Requirements:
Update everything in the listing from the line containing "Click the RepeatMasker track label" down to the line containing "tap(685, 466)", replacing "Explore" with "Discover". Return only those lines, with everything else unchanged.
start Dataset rows
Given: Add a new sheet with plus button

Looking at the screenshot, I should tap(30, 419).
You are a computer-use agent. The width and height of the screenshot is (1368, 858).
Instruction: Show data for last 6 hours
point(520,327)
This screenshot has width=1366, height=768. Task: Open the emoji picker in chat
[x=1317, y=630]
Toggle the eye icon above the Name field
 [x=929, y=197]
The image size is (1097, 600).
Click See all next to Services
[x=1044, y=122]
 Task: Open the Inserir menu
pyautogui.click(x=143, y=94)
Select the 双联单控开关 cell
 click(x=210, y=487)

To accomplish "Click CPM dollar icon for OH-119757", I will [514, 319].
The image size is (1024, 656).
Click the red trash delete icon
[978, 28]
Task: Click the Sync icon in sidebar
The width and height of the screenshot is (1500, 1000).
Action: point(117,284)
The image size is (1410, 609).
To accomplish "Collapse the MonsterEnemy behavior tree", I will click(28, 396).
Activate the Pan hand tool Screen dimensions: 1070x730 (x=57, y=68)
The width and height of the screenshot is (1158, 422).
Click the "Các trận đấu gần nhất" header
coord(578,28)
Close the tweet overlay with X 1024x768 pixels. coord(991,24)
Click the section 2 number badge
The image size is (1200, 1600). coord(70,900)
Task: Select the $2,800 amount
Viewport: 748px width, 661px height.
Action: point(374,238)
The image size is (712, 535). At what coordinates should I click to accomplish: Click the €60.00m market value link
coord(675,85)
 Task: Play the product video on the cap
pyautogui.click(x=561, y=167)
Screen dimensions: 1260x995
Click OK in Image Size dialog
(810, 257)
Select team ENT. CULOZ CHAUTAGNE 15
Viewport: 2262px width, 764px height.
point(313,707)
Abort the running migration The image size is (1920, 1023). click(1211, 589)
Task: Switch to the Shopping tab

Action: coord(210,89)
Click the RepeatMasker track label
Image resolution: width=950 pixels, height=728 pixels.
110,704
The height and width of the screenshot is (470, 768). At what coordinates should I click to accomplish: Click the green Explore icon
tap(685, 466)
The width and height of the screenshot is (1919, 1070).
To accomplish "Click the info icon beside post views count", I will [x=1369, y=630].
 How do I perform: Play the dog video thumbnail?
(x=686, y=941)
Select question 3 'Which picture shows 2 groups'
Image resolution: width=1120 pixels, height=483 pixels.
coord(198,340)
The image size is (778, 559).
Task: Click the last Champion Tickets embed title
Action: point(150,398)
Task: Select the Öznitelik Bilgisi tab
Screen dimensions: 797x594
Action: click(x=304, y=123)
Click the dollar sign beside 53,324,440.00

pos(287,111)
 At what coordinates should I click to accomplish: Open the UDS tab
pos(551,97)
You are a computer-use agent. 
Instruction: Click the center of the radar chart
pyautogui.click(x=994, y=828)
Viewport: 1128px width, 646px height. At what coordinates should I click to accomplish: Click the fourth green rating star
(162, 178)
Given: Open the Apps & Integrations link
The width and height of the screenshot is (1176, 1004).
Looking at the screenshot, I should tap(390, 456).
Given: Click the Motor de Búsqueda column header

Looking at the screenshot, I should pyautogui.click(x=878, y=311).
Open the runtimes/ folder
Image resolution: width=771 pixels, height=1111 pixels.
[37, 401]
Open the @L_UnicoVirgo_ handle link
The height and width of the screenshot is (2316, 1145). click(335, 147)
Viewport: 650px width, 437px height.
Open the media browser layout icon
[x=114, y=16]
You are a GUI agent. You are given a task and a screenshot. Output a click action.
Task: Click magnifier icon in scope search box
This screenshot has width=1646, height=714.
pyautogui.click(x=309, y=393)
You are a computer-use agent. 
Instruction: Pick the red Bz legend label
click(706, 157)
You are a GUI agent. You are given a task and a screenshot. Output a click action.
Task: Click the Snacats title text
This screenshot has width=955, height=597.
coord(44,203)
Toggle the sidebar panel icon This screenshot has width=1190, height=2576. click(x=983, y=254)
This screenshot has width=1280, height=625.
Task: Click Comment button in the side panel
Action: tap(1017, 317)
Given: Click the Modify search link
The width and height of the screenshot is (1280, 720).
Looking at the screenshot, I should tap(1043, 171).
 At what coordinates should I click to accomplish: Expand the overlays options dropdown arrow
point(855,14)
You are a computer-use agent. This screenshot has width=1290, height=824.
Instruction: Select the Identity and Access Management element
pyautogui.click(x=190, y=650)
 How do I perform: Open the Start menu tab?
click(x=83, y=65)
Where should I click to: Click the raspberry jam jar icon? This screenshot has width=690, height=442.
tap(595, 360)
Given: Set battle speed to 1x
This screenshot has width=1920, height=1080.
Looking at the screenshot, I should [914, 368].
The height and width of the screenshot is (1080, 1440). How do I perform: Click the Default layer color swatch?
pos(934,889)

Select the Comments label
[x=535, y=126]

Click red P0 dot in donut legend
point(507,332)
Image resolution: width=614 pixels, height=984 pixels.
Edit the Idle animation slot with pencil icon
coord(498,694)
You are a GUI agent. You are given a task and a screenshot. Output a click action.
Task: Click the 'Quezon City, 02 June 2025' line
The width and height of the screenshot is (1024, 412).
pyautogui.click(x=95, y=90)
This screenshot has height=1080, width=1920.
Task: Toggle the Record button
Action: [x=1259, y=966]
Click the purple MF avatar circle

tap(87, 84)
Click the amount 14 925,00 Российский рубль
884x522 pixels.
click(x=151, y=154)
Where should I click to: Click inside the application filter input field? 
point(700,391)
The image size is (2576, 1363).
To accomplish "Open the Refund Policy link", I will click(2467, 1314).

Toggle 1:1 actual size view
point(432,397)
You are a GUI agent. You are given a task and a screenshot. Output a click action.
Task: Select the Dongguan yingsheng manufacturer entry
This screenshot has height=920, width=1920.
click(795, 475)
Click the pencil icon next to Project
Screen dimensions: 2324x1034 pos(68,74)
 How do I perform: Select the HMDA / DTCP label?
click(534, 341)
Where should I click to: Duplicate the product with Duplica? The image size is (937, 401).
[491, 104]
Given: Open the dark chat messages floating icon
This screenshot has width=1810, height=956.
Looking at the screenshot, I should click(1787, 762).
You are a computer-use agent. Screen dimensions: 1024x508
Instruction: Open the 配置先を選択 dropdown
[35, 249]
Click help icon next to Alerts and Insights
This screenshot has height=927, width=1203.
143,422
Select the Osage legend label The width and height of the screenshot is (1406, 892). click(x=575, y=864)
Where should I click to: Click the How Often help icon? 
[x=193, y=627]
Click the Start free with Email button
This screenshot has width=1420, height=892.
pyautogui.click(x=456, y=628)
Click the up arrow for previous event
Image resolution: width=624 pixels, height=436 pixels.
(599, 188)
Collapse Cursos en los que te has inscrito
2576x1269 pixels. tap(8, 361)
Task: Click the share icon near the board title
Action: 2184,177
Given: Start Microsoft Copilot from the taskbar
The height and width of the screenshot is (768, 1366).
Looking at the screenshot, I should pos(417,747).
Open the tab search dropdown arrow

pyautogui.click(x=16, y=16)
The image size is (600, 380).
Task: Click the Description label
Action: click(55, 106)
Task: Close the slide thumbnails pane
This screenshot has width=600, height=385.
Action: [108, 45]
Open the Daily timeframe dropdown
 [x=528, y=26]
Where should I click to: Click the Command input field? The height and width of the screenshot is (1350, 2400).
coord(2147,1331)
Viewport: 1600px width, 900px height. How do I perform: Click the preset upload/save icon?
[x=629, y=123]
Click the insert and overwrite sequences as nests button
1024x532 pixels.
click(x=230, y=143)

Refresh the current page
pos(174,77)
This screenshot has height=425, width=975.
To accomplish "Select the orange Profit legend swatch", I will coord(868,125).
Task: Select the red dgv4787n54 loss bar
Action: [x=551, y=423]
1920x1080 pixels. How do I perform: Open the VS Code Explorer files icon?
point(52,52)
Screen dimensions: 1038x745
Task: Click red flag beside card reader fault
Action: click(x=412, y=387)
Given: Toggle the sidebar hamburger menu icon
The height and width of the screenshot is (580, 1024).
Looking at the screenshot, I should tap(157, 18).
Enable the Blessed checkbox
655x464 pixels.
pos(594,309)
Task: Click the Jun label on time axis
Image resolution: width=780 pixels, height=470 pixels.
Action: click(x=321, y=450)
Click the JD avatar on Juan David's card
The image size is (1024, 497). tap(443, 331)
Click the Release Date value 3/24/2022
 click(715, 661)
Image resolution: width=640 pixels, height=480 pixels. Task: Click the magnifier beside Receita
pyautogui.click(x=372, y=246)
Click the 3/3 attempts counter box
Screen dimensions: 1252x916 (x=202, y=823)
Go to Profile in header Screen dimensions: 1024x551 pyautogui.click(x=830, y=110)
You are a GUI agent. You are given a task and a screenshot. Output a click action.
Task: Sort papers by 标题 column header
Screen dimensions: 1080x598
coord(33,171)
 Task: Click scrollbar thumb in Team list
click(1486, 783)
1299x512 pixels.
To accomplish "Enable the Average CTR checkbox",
end Dataset rows
Solution for this task:
Click the RepeatMasker track label
Image resolution: width=950 pixels, height=728 pixels.
110,704
The height and width of the screenshot is (470, 768). At what coordinates should I click to accomplish: Click the green Discover icon
tap(685, 466)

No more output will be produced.